Simulation tasks make heavy use of object allocation and deallocation. Therefore, we have switched to TBB malloc_proxy (tbb44_20151115oss). This improved the scalability significantly.
However, scalability is nonetheless poor. When comparing sequential (1 worker thread) with parallel execution (8 worker threads), I can observe the following (footnote 1):
- The runtime of an individual task is increasing several seconds when running in parallel.
- CPI is increasing from 0.616 to 0.688.
- Front-end bound is decreasing from 23.7% to 17.2%, bad speculation is decreasing from 6.5% to 5.7%.
- Backend-bound is increasing from 47.7% to 56.9%.
- Retiring is decreasing from 22.1% to 20.2%.
I initially suspected that in parallel execution the L3 cache is used less efficiently, since all 8 workers compete on space in the L3 cache. However, non of the functions with a high difference in runtime is DRAM bound according to VTune.
When digging into the backend-bound category, I see that it is mostly “Core-bound” or “DTLB Overhead” which is going up. I don’t understand why those metrics are higher when I increase the number of workers. Since (at least in my understanding) execution ports and DTLB buffers are not shared among cores. Therefore, I would be really happy to learn what could cause such a behaviour and how I could try to mitigate it.

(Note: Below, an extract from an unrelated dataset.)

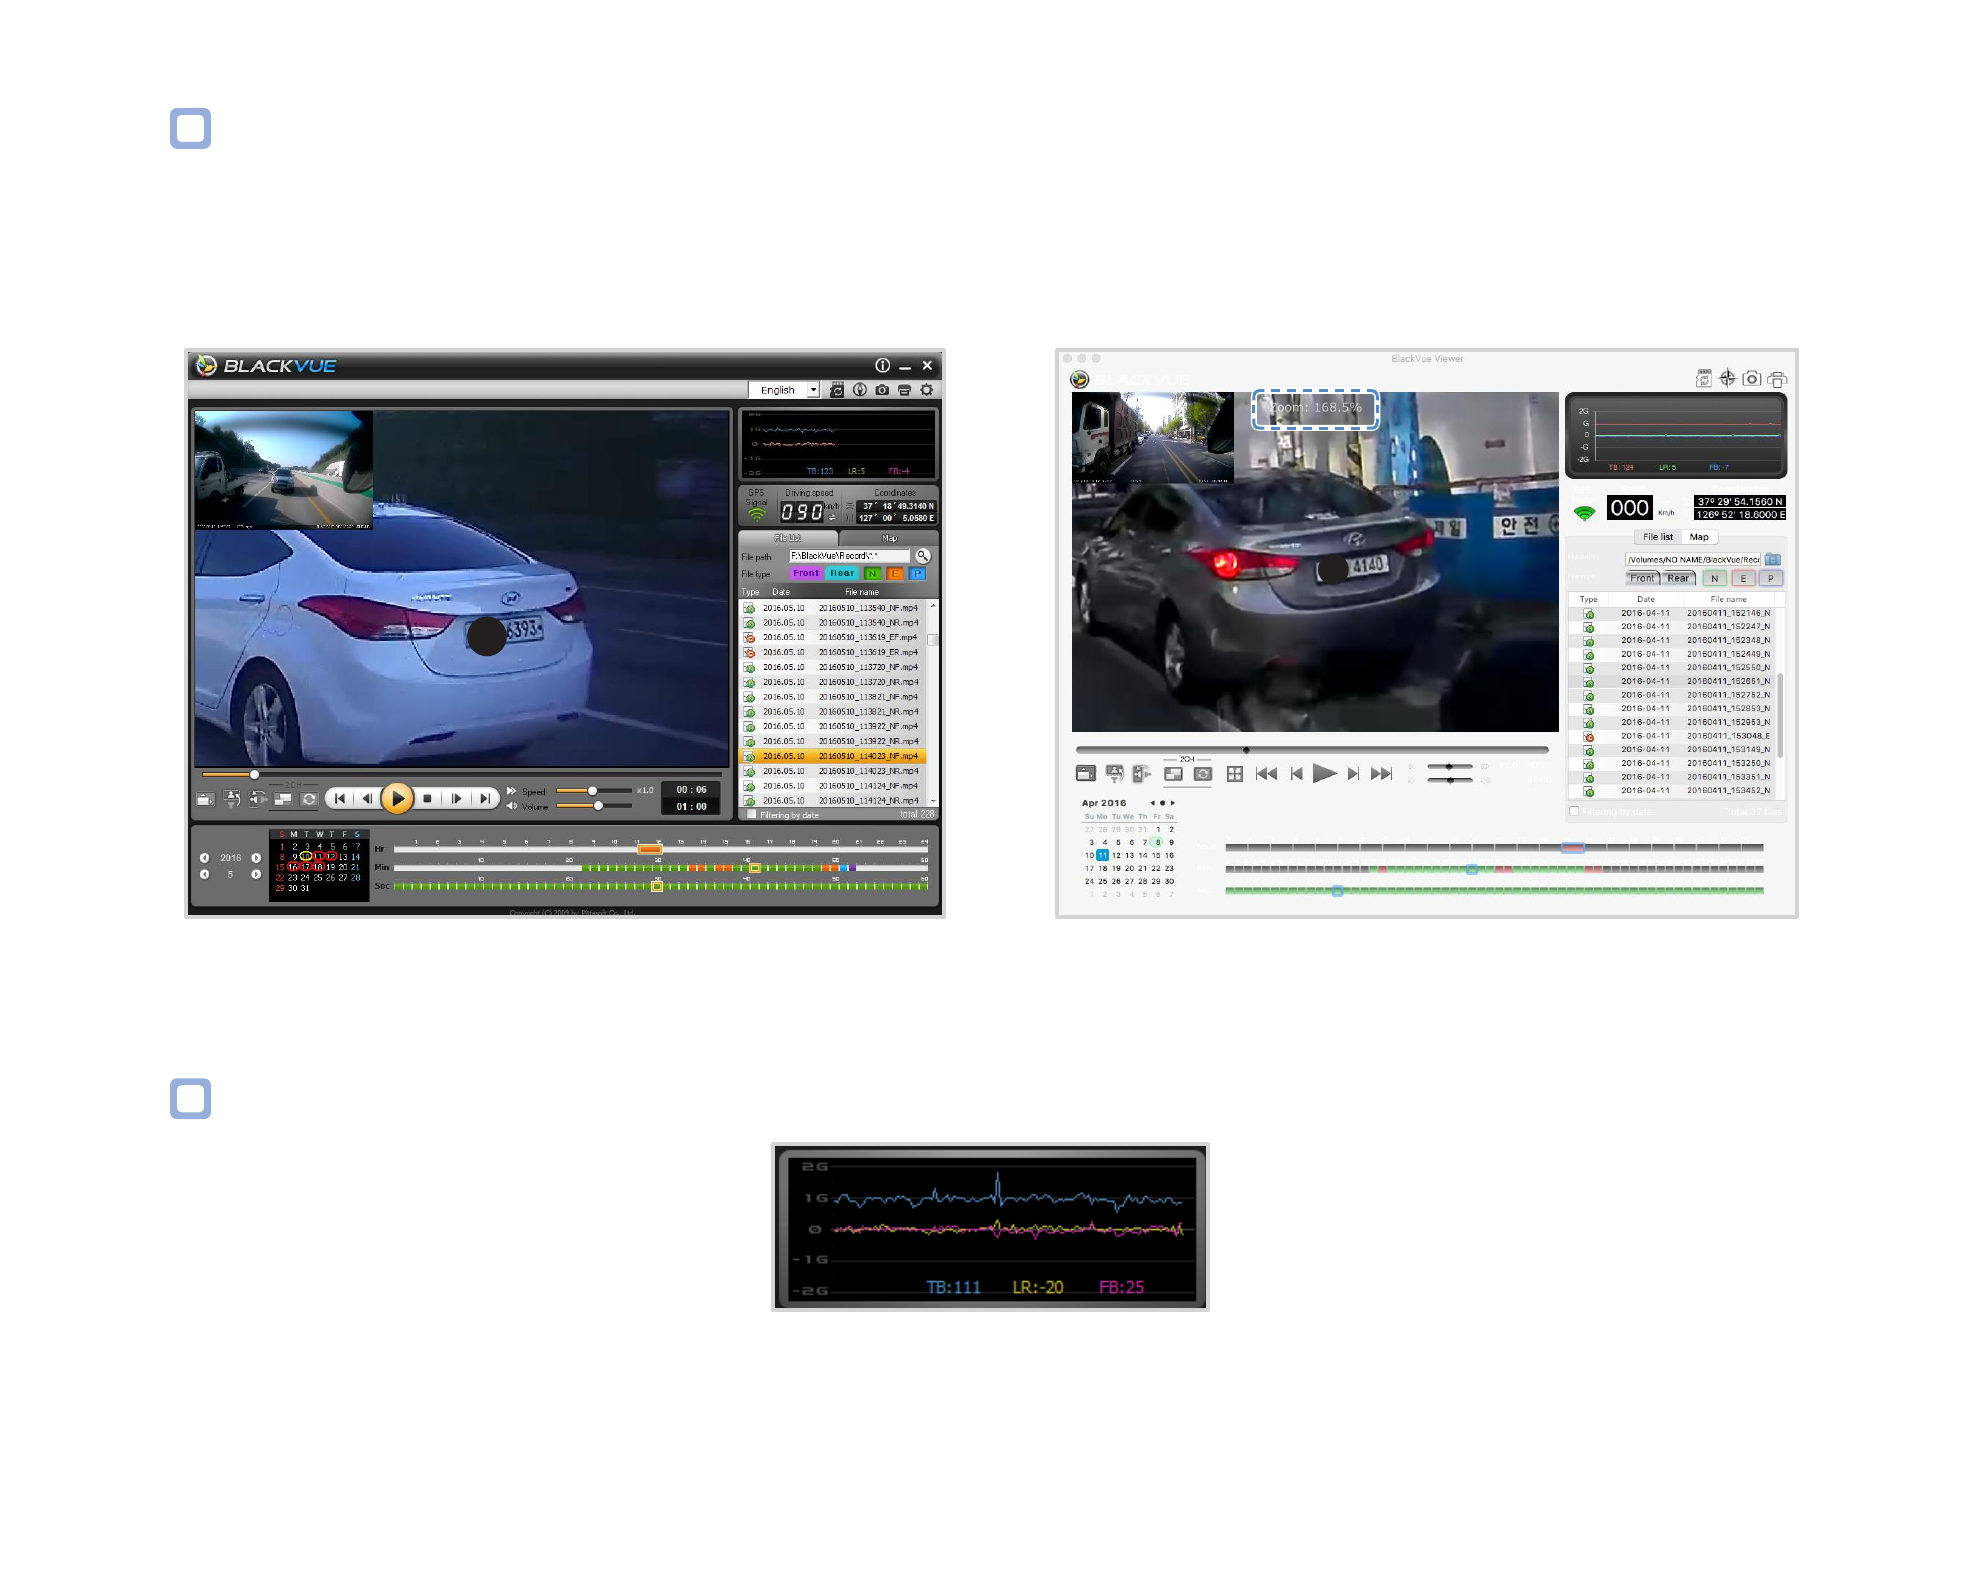The height and width of the screenshot is (1587, 1984).
Task: Open the folder browse icon beside Mac file path
Action: pos(1773,560)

I uploaded an excerpt from VTune here (sorry for strange page format):
I tried Windows’s native SetThreadAffinityMask to bind threads to individual cores, but I could not notice any difference.
My testing system is equipped with a 8-core Xeon E5-2630 v3 processor, hence it cannot be a NUMA problem. Turbo boost is turned off for this analysis.
Any hints and suggestions are welcomed!
Thank you in advance.
(1) All values obtained when filtering on actual simulation function, hence ignoring everything happening outside of parallel region.
After reading this post I think I understand a lot better what is happening. When running in parallel, I can observe many more PAGE_WALKER_LOADS.DTLB_MEMORY events. The concurrent workers seem to evict each others entries from the shared L3 cache. Similarly, DTLB_STORE_MISSES.WALK_DURATION is increasing significantly.
Comments and suggestions are still very welcome.
Thank you and best regard
I'm not familiar with your code. My opinions are: 1) adjust your data structure to avoid page fault, blocking data and keep them best utilizing in cache 2) Avoid (reduce) use shared variables in each thread, use thread local variables instead. 3) Reduce critical code area if possible.
>>>Backend-bound is increasing from 47.7% to 56.9%.>>>
I suppose that Backend-Bound is increased because of inter-thread synchronization. I was thinking about the situation where multiple threads are operating on some data array and performing reduction-like computation.